▶ TASK:
Copy the rows verbatim from the line containing "Locate an element" through the end of the rows, both ends included. Leave the pictures out.

▶ EXERCISE DATA:

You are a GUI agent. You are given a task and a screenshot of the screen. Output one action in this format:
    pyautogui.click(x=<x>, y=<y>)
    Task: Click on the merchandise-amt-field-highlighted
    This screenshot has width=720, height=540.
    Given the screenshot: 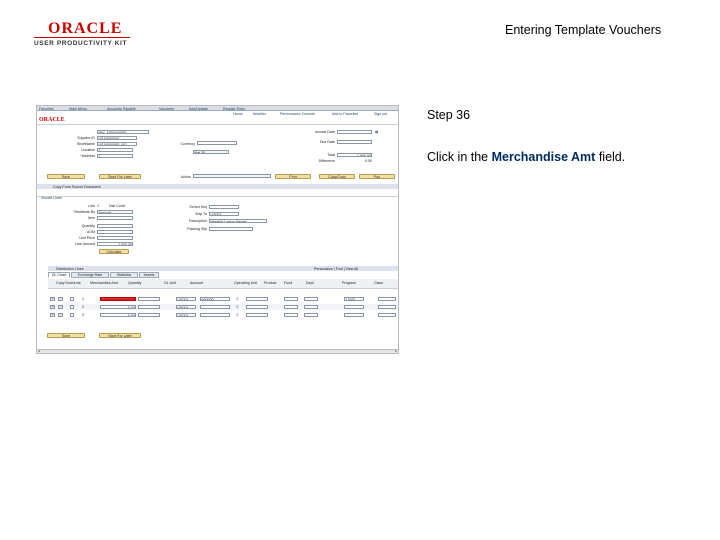 What is the action you would take?
    pyautogui.click(x=118, y=299)
    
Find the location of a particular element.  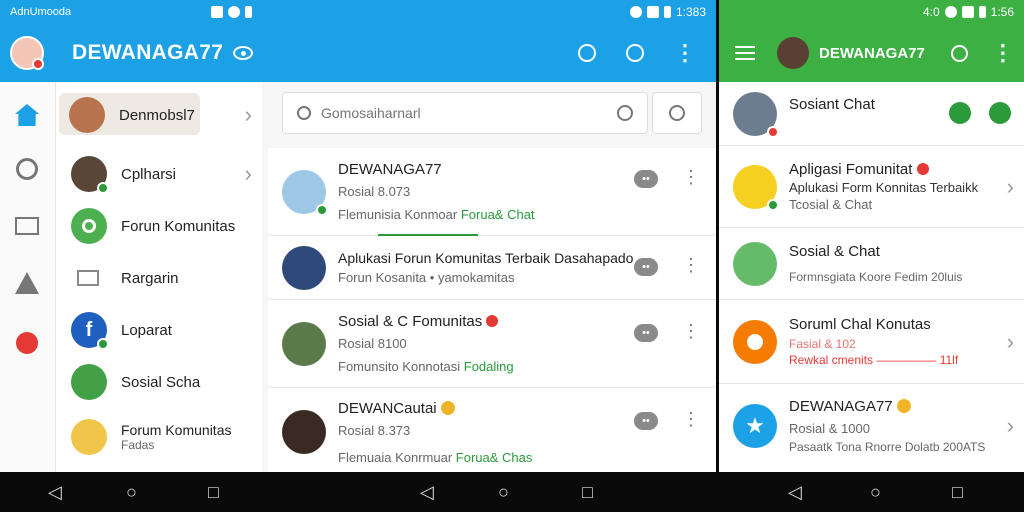

drawer-item: Forum Komunitas Fadas is located at coordinates (160, 437).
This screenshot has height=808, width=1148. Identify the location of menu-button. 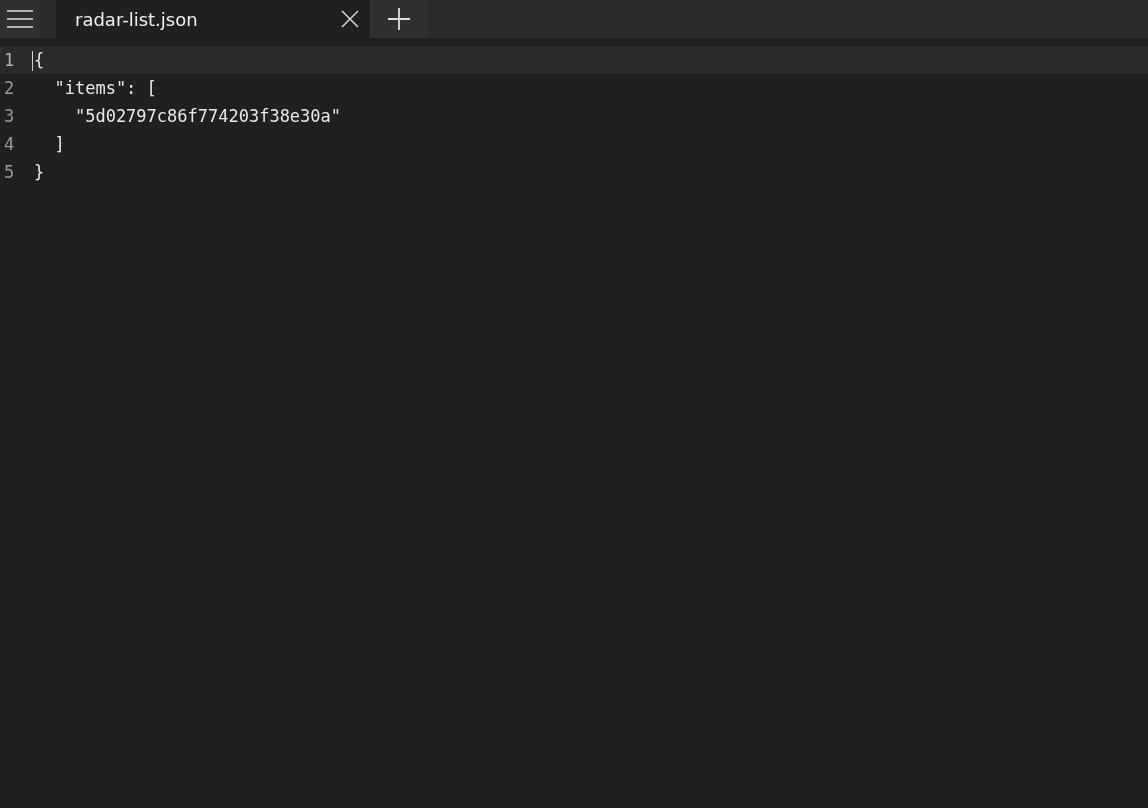
(20, 19).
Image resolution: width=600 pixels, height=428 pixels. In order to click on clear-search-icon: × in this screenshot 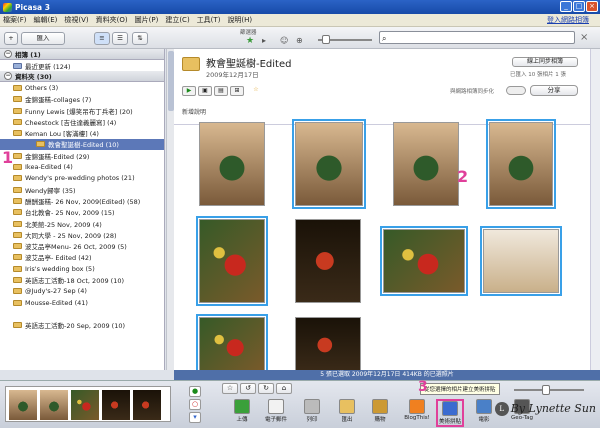, I will do `click(586, 38)`.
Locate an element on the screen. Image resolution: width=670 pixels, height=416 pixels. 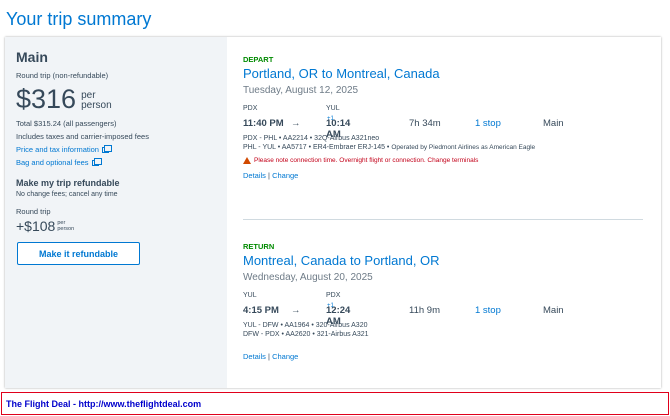
price-row: $316 per person is located at coordinates (116, 99).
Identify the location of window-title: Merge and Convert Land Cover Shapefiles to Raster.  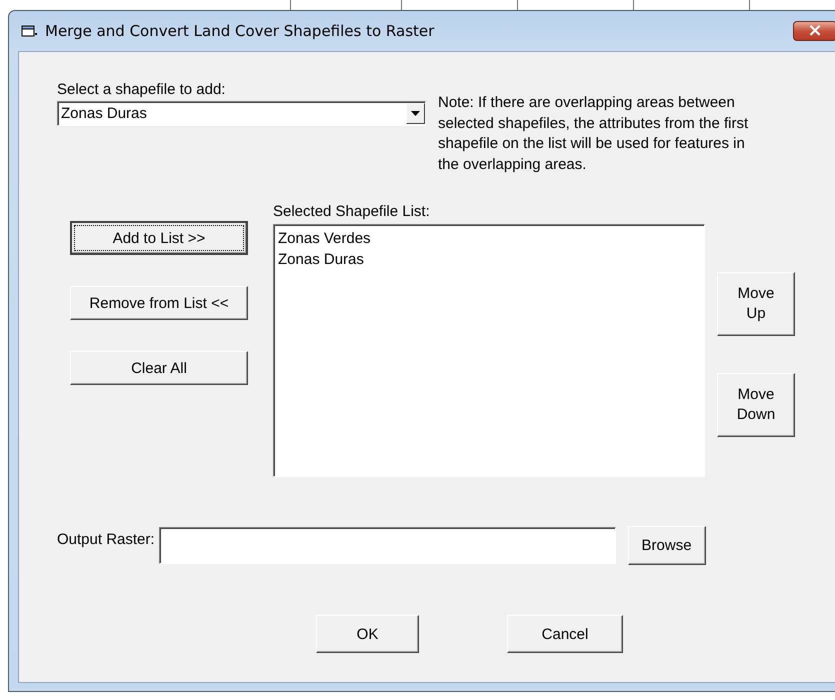
(240, 31).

▶ ANSWER TO THIS PROBLEM:
Locate an element on the screen. Image resolution: width=670 pixels, height=416 pixels. 
price-row: $316 per person is located at coordinates (116, 99).
Identify the location of window-title: Merge and Convert Land Cover Shapefiles to Raster.  
(240, 31).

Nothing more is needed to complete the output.